Investment in qualifications brings a wide range of benefits.
- Quality service - completing qualifications leads to highly skilled and competent workers providing high quality care and support.
- Safety - training and qualifications in the key areas of health and safety provide reassurance about workers confidence and competence.
- Value for money - qualification achievements give considerable added value and assist workforce planning in the organisation.
- Retention - workers who receive structured learning and development feel valued and supported and are more likely to remain in their post.
- Marketability - customer confidence and satisfaction is increased and the reputation of the organisation is enhanced.
There are level 1 pre-entry qualifications for people not yet working in social care, but interested in starting a career in the sector.
The diplomas at level 2 to level 5 demonstrate occupational competence and are undertaken by people working within a social care setting.
The Level 2 and Level 3 Diplomas in Health and Social Care have options to take a generic pathway or a specialist dementia or learning disability pathway.
The Level 4 Diploma in Adult Care enables experienced staff to develop their skills and specialisms.
The Level 5 Diploma in Leadership for Health and Social Care and Children and Young People’s Services has six pathways, three for adult services and three for children and young people’s services. The adult pathways are: Adults’ Residential Management, Adults’ Management and Adult’s Advanced Practice.
There are awards and certificates for continuing professional development to allow you to tailor learning to specific job roles.
You can find out more about the structure of qualifications and the different levels on our Understanding qualifications page.
We’ve created a guide featuring all the current adult social care QCF qualifications recommended by us in more detail.
Download the guide to qualifications in adult social care
We currently work in close partnership with 13 awarding organisations who offer qualifications in social care.
You can apply for funding to re-claim some of the costs for qualifications through our Workforce Development Fund (WDF).
Skills for Care and Development, awarding organisations and Skills for Health have agreed a set of assessment principles that set out what is expected in relation to how qualifications in social care and health are assessed.
These principles aim to create a consistent approach to the assessment of qualifications in the sector and support awarding organisations’ quality assurance processes.
Due to the changes to the current qualifications and Apprenticeship frameworks across all sectors, the two sector skills councils for adult social care and health are working together.
Skills for Care and Skills for Health are seeing these changes as a chance to consider our future approach to integrating adult care and health qualifications.

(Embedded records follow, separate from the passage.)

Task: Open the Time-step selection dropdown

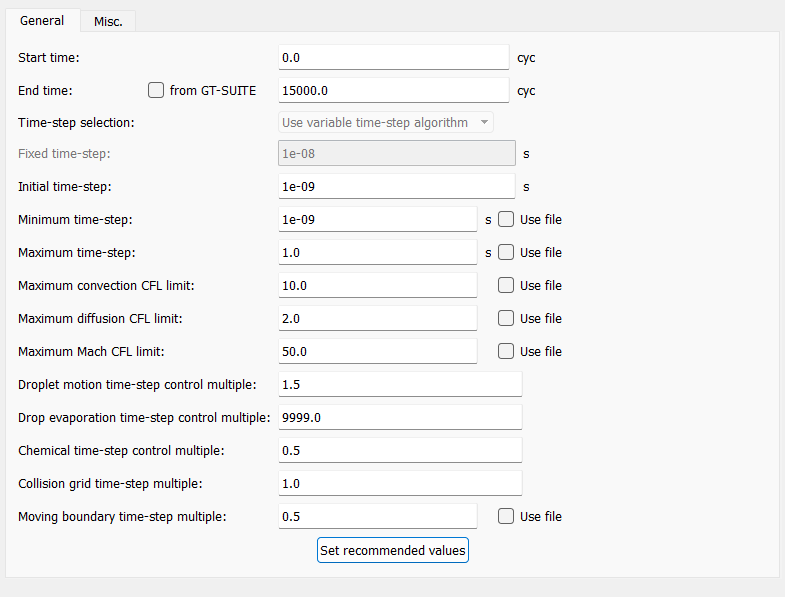Action: [x=385, y=122]
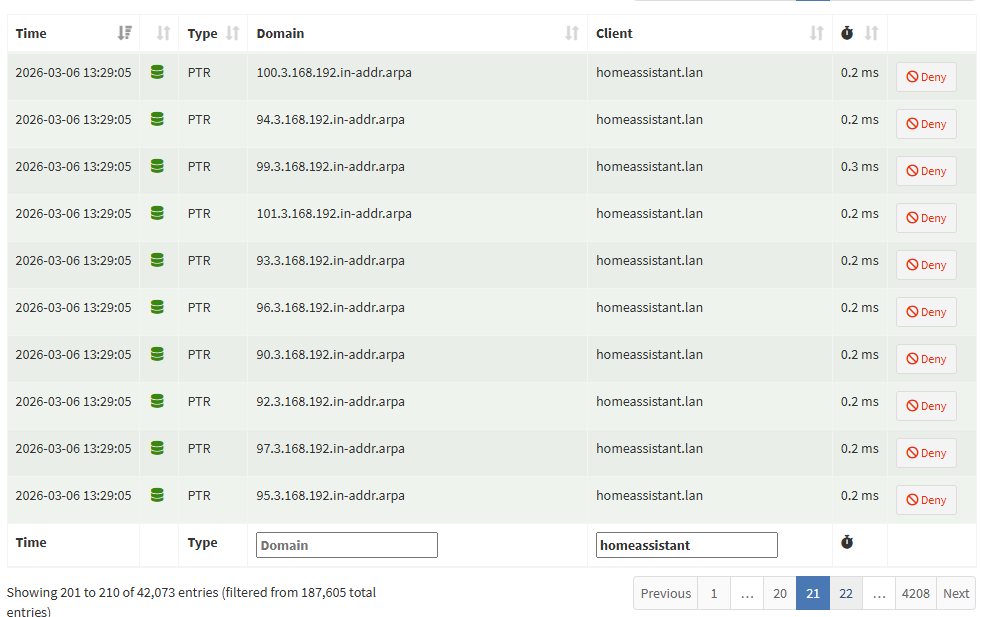This screenshot has height=617, width=981.
Task: Deny the 99.3.168.192.in-addr.arpa domain
Action: click(x=926, y=171)
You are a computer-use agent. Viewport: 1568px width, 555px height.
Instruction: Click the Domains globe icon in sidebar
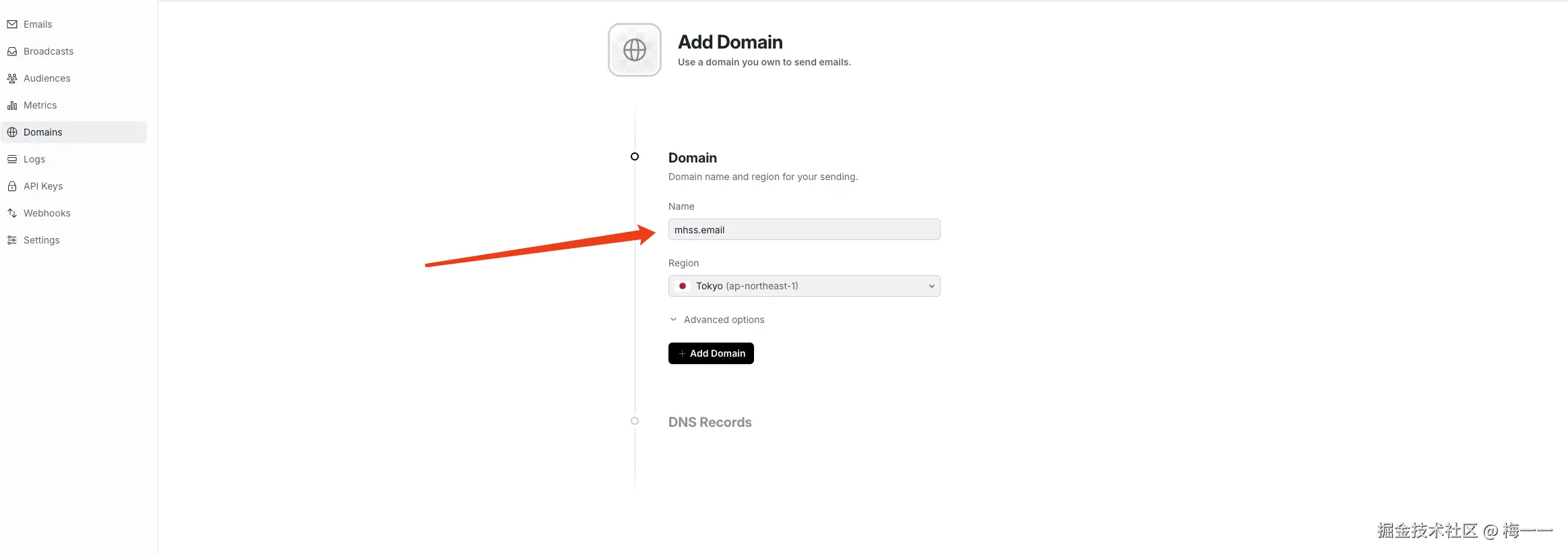(x=12, y=132)
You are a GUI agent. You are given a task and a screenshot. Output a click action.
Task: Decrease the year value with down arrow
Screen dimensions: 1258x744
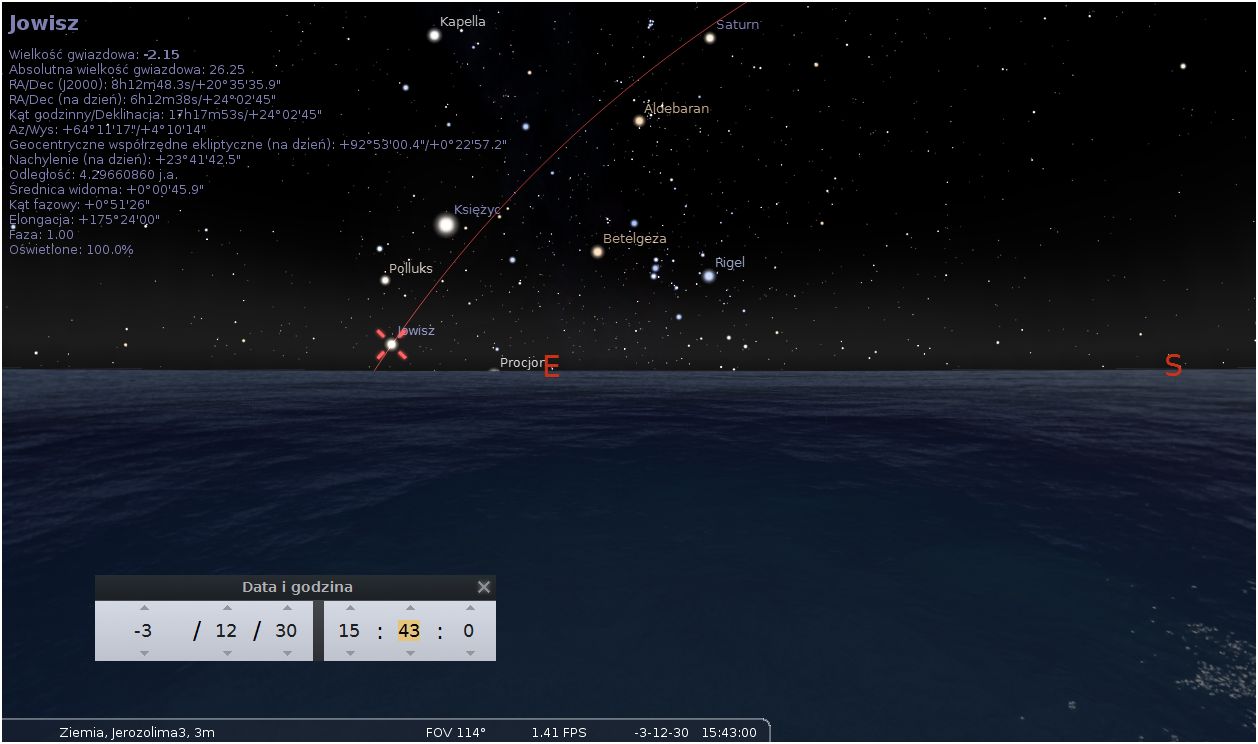[144, 653]
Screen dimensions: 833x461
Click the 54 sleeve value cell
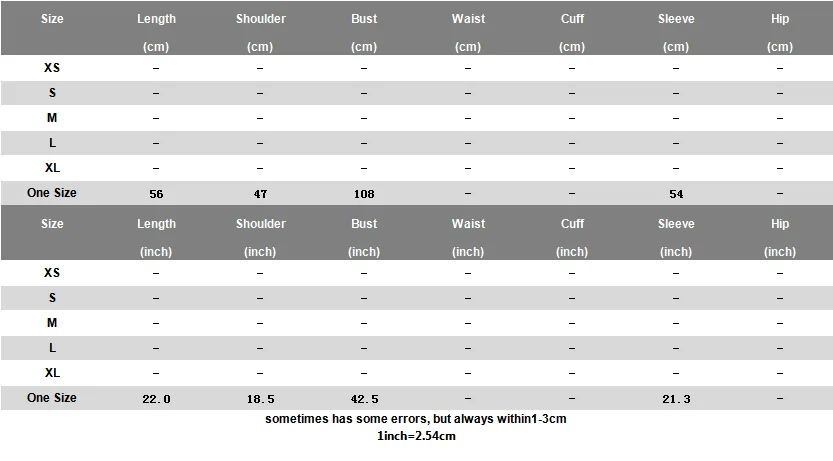[x=676, y=194]
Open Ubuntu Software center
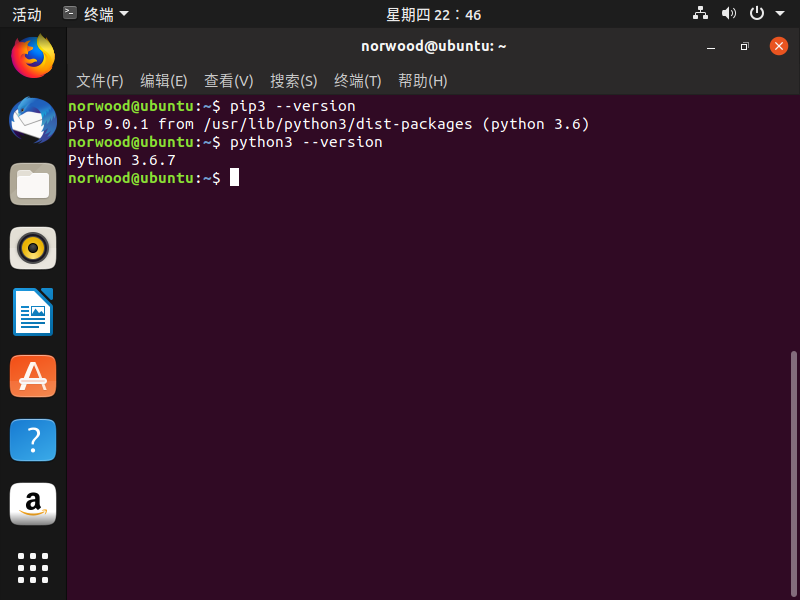This screenshot has height=600, width=800. [x=33, y=376]
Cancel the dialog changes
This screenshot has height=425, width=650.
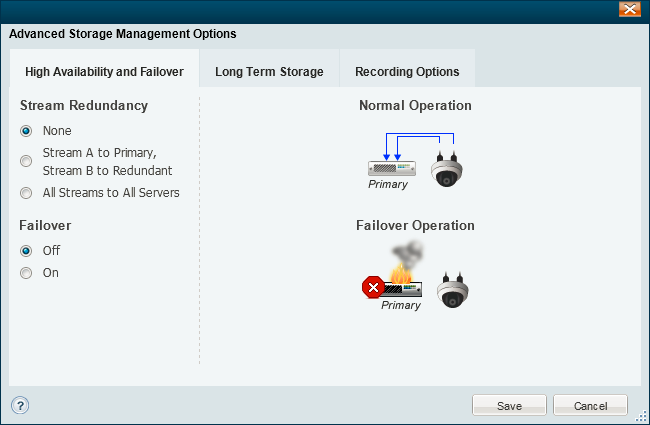pyautogui.click(x=590, y=405)
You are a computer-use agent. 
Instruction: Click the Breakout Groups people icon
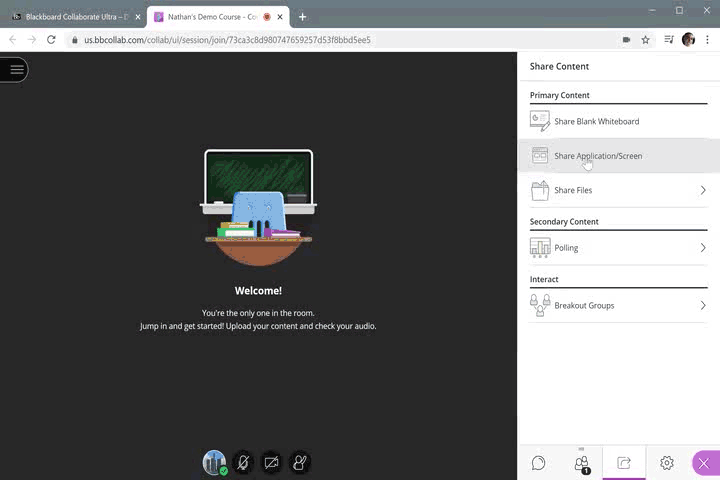point(540,305)
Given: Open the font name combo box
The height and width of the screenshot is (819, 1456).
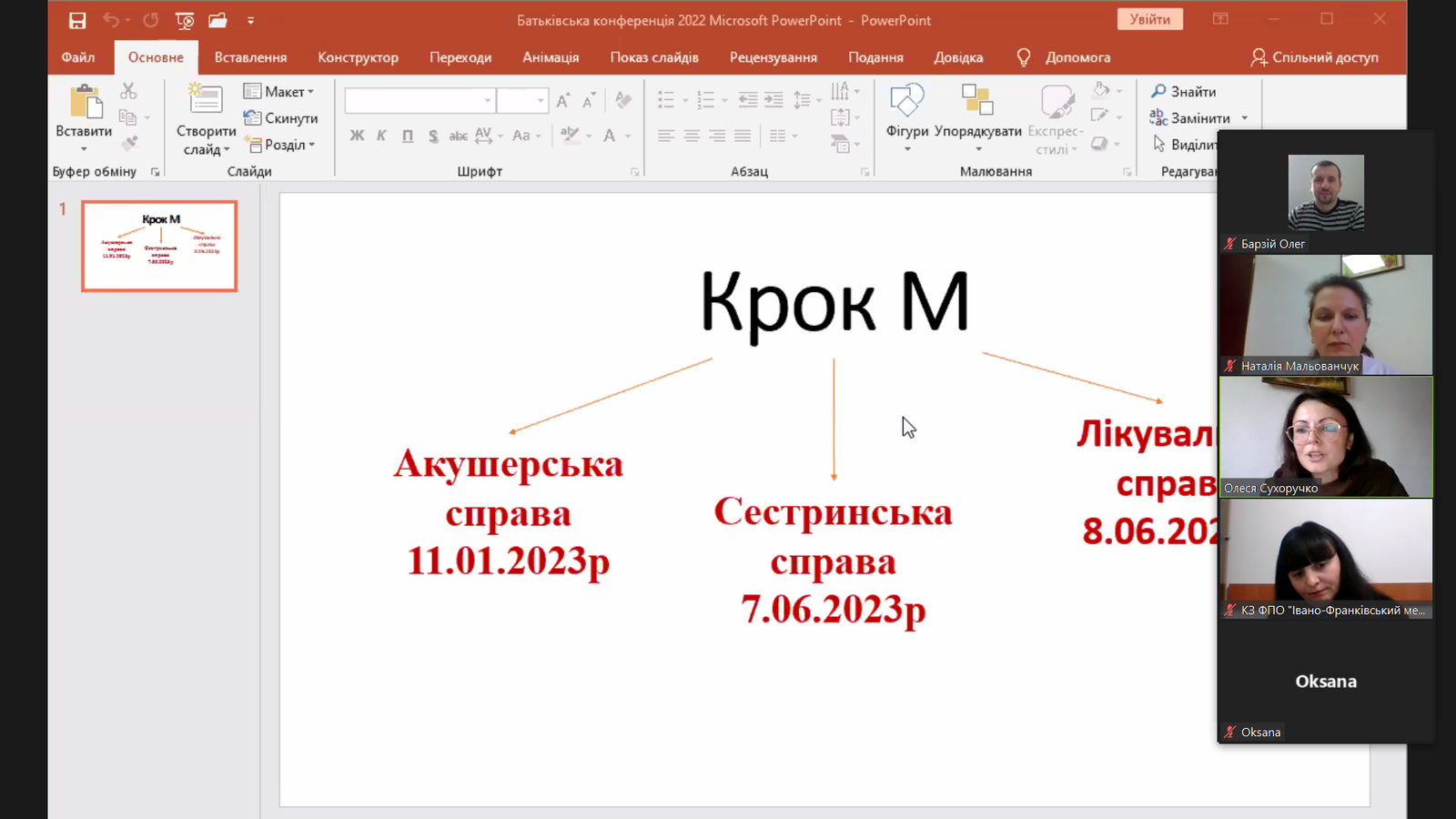Looking at the screenshot, I should 420,100.
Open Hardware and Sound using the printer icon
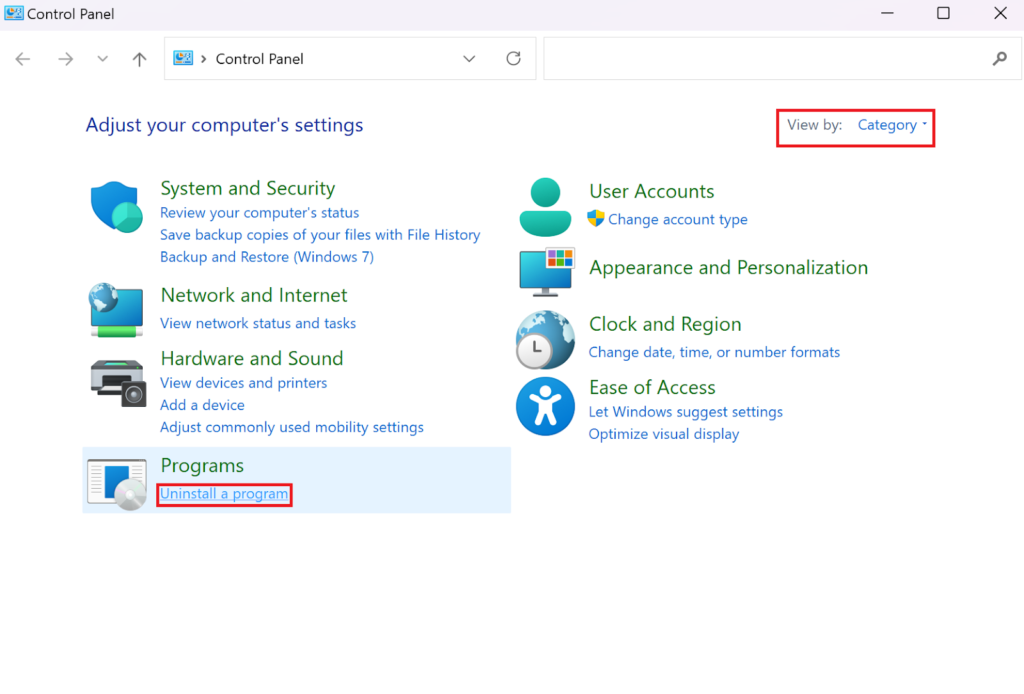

By doing this we are showing our commitment to integration across our sectors, which will give workers in both adult care and health better opportunities and transferability.
- At Level 2, there will be a common qualification for both health and adult care settings. There will be no barrier to entering either the adult care or health workforces.
- At Level 3 we are proposing Diploma qualifications in health and in adult care. These will have, at their heart, shared core competences with optional specialisms to meet the requirements of health and adult care services.